▶ [Exercise details] There is a line below that contains "OVB01 (580, 652)". Please reproduce it and all following lines exactly, through the final one.

▶ [Provided records]
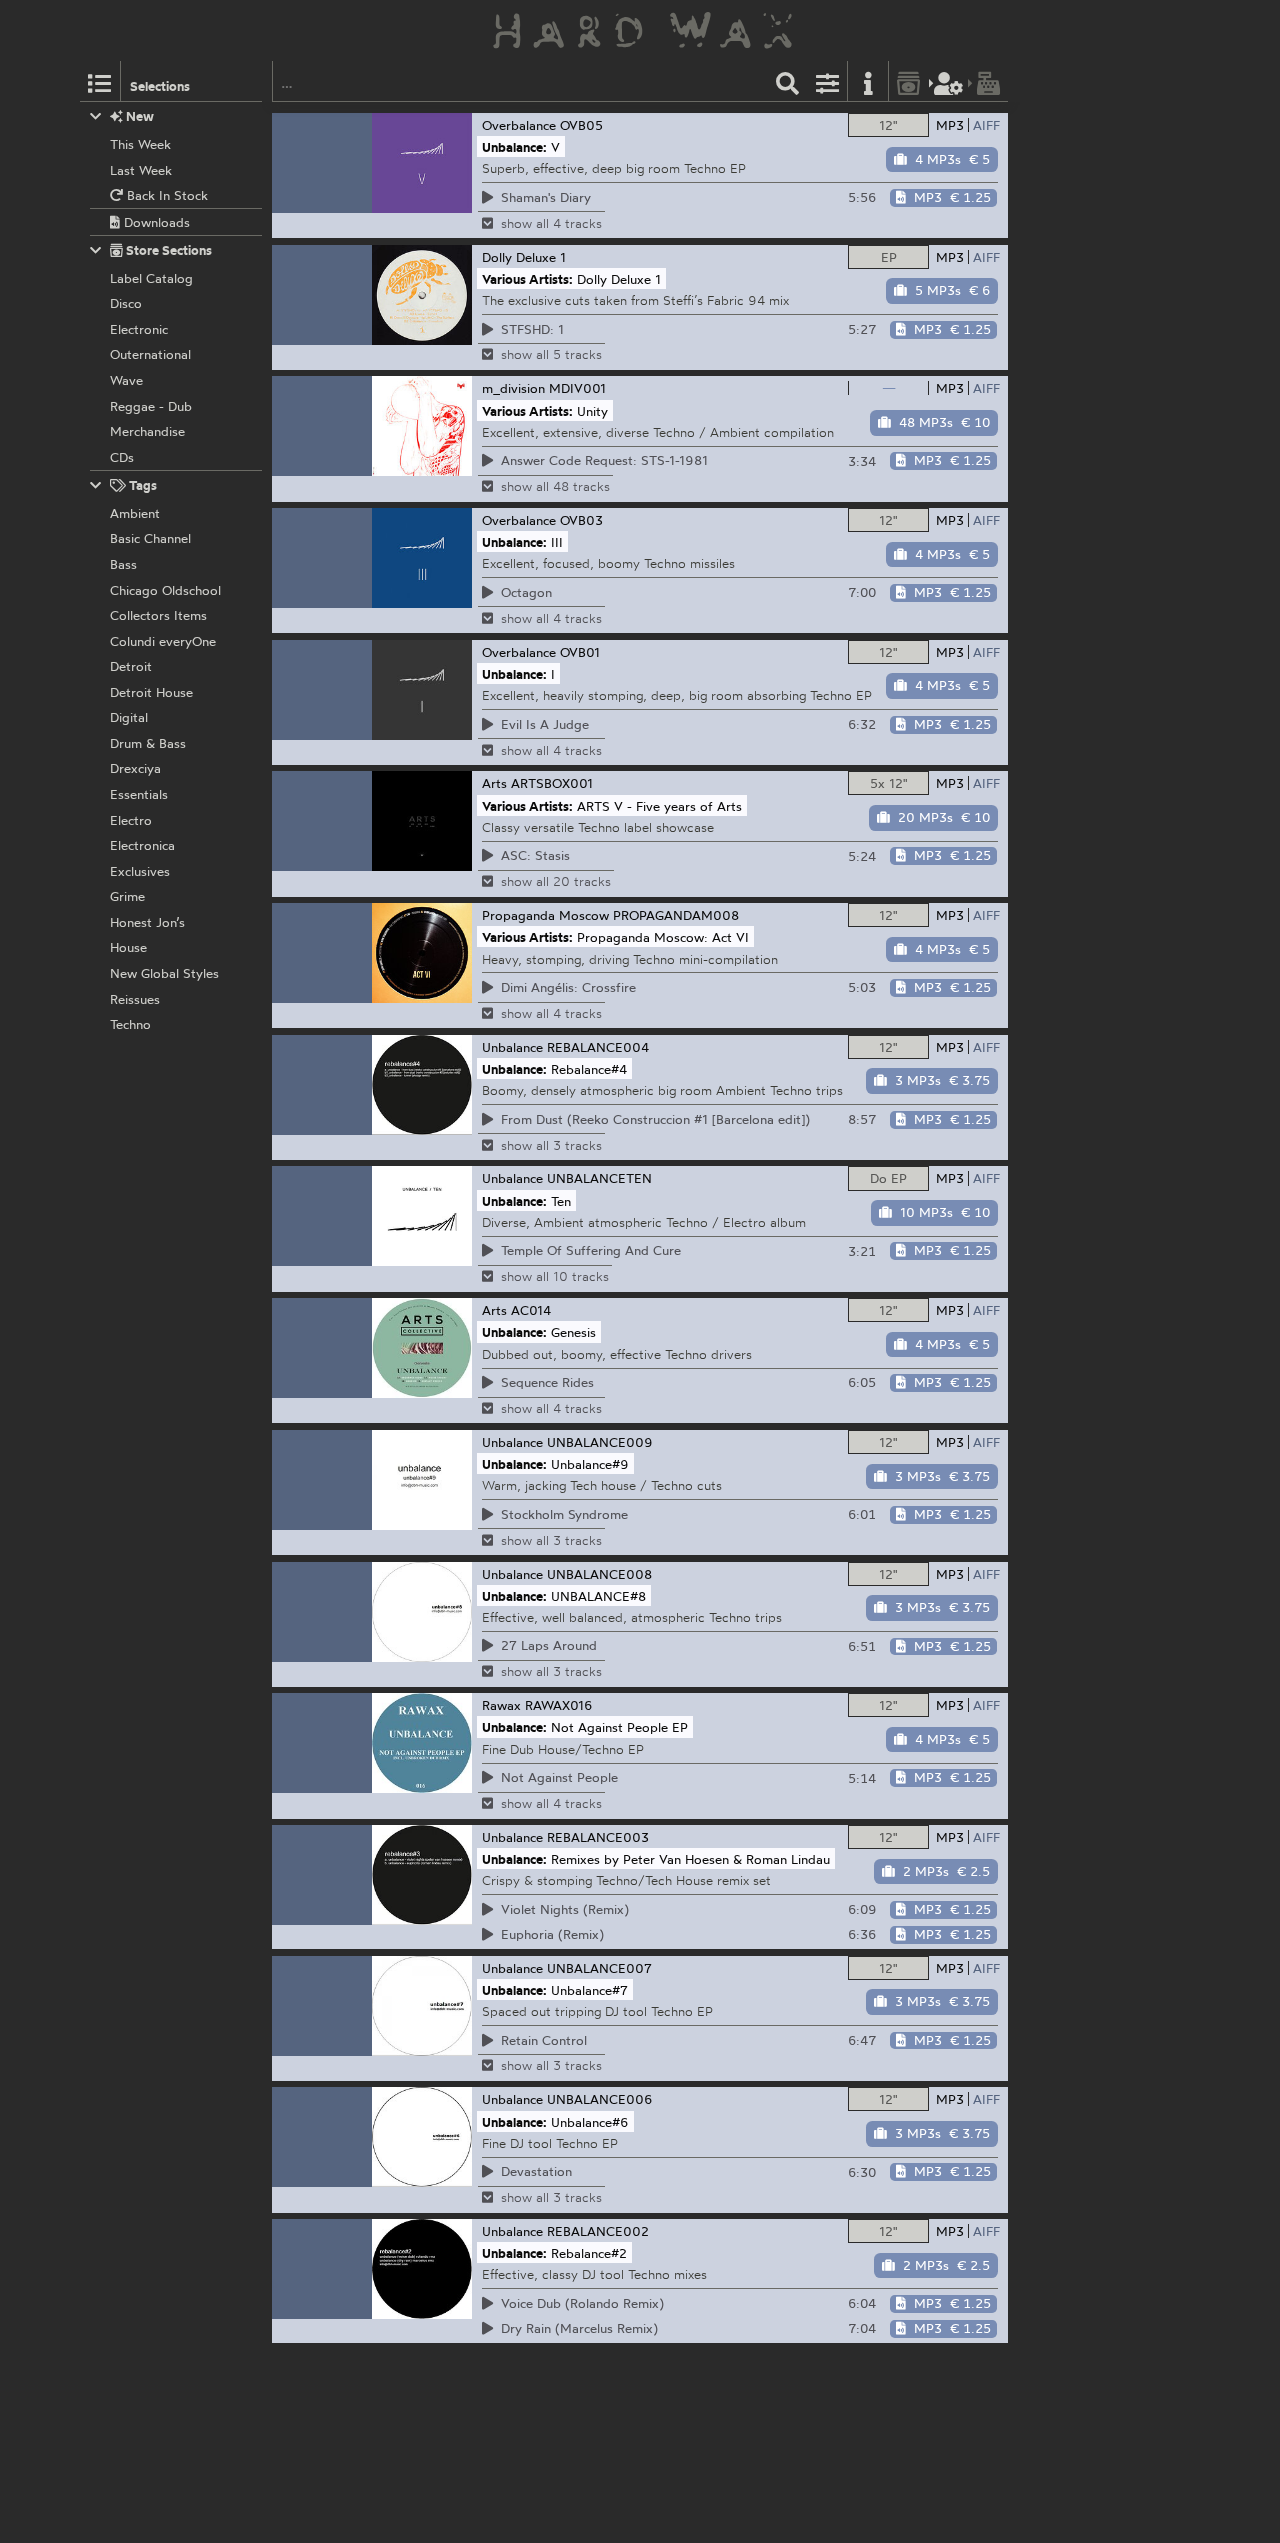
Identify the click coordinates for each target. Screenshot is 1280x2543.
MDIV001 (577, 388)
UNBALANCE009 (600, 1442)
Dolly (497, 257)
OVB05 (581, 125)
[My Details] (949, 81)
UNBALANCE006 (600, 2099)
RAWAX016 (559, 1705)
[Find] (788, 81)
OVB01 (580, 652)
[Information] (868, 81)
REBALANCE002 (598, 2231)
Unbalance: (514, 147)
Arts (494, 783)
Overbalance (519, 125)
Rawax (501, 1705)
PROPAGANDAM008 (676, 915)
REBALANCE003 (598, 1837)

▶ [Solution to the exercise]
OVB01 (580, 652)
[Information] (868, 81)
REBALANCE002 (598, 2231)
Unbalance: (514, 147)
Arts (494, 783)
Overbalance (519, 125)
Rawax (501, 1705)
PROPAGANDAM008 (676, 915)
REBALANCE003 (598, 1837)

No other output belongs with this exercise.